● ACTIVITY: Send every record back word for word.

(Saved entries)

....

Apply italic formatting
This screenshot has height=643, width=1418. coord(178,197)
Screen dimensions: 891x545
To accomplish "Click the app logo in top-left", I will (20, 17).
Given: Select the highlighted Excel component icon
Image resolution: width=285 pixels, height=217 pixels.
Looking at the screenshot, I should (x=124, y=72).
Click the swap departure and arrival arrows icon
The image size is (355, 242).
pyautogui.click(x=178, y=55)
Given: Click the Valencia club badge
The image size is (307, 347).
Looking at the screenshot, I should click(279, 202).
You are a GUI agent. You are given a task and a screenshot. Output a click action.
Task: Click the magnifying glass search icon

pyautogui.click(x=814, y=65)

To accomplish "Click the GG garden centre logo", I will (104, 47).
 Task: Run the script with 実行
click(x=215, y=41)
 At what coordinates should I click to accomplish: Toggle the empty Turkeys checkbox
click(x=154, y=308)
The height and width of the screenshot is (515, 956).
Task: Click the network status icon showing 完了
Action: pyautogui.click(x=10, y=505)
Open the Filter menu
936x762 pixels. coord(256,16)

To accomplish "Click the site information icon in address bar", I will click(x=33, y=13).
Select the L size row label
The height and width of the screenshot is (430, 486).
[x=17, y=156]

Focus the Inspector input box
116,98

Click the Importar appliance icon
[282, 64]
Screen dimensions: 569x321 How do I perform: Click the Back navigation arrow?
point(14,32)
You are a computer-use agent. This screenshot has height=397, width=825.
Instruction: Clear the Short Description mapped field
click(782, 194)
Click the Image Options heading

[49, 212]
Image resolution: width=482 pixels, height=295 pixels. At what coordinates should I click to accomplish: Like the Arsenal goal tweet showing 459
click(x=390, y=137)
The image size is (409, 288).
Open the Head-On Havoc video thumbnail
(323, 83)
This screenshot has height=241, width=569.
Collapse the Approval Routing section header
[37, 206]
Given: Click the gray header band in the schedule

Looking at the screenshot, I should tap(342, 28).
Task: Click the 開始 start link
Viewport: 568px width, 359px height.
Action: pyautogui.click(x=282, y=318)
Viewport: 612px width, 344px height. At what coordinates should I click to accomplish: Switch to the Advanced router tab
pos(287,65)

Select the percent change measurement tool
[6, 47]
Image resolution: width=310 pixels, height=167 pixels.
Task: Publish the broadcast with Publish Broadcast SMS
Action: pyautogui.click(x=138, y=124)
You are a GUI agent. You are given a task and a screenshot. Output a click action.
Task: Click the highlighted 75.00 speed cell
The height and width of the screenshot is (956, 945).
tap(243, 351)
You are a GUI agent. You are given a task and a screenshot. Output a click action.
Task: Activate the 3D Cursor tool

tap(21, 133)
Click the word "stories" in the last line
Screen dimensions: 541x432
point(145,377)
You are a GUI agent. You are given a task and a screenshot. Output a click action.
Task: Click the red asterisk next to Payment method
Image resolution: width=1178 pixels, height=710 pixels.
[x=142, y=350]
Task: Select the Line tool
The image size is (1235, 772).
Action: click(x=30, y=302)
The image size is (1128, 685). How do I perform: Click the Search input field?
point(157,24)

....

● RESPONSE AREA:
Apply italic formatting
This screenshot has height=643, width=1418. coord(178,197)
Screen dimensions: 891x545
To accomplish "Click the app logo in top-left", I will (20, 17).
Given: Select the highlighted Excel component icon
Image resolution: width=285 pixels, height=217 pixels.
Looking at the screenshot, I should (x=124, y=72).
Click the swap departure and arrival arrows icon
The image size is (355, 242).
pyautogui.click(x=178, y=55)
Given: Click the Valencia club badge
The image size is (307, 347).
Looking at the screenshot, I should click(279, 202).
You are a GUI agent. You are given a task and a screenshot. Output a click action.
Task: Click the magnifying glass search icon

pyautogui.click(x=814, y=65)

To accomplish "Click the GG garden centre logo", I will (104, 47).
 Task: Run the script with 実行
click(x=215, y=41)
 At what coordinates should I click to accomplish: Toggle the empty Turkeys checkbox
click(x=154, y=308)
The height and width of the screenshot is (515, 956).
Task: Click the network status icon showing 完了
Action: pyautogui.click(x=10, y=505)
Open the Filter menu
936x762 pixels. coord(256,16)

To accomplish "Click the site information icon in address bar", I will click(x=33, y=13).
Select the L size row label
The height and width of the screenshot is (430, 486).
[x=17, y=156]

Focus the Inspector input box
116,98

Click the Importar appliance icon
[282, 64]
Screen dimensions: 569x321 How do I perform: Click the Back navigation arrow?
point(14,32)
You are a computer-use agent. This screenshot has height=397, width=825.
Instruction: Clear the Short Description mapped field
click(782, 194)
Click the Image Options heading

[49, 212]
Image resolution: width=482 pixels, height=295 pixels. At what coordinates should I click to accomplish: Like the Arsenal goal tweet showing 459
click(x=390, y=137)
The image size is (409, 288).
Open the Head-On Havoc video thumbnail
(323, 83)
This screenshot has height=241, width=569.
Collapse the Approval Routing section header
[37, 206]
Given: Click the gray header band in the schedule

Looking at the screenshot, I should tap(342, 28).
Task: Click the 開始 start link
Viewport: 568px width, 359px height.
Action: pyautogui.click(x=282, y=318)
Viewport: 612px width, 344px height. At what coordinates should I click to accomplish: Switch to the Advanced router tab
pos(287,65)

Select the percent change measurement tool
[6, 47]
Image resolution: width=310 pixels, height=167 pixels.
Task: Publish the broadcast with Publish Broadcast SMS
Action: pyautogui.click(x=138, y=124)
You are a GUI agent. You are given a task and a screenshot. Output a click action.
Task: Click the highlighted 75.00 speed cell
The height and width of the screenshot is (956, 945).
tap(243, 351)
You are a GUI agent. You are given a task and a screenshot. Output a click action.
Task: Activate the 3D Cursor tool

tap(21, 133)
Click the word "stories" in the last line
Screen dimensions: 541x432
point(145,377)
You are a GUI agent. You are given a task and a screenshot. Output a click action.
Task: Click the red asterisk next to Payment method
Image resolution: width=1178 pixels, height=710 pixels.
[x=142, y=350]
Task: Select the Line tool
The image size is (1235, 772).
Action: click(x=30, y=302)
The image size is (1128, 685). How do I perform: Click the Search input field?
point(157,24)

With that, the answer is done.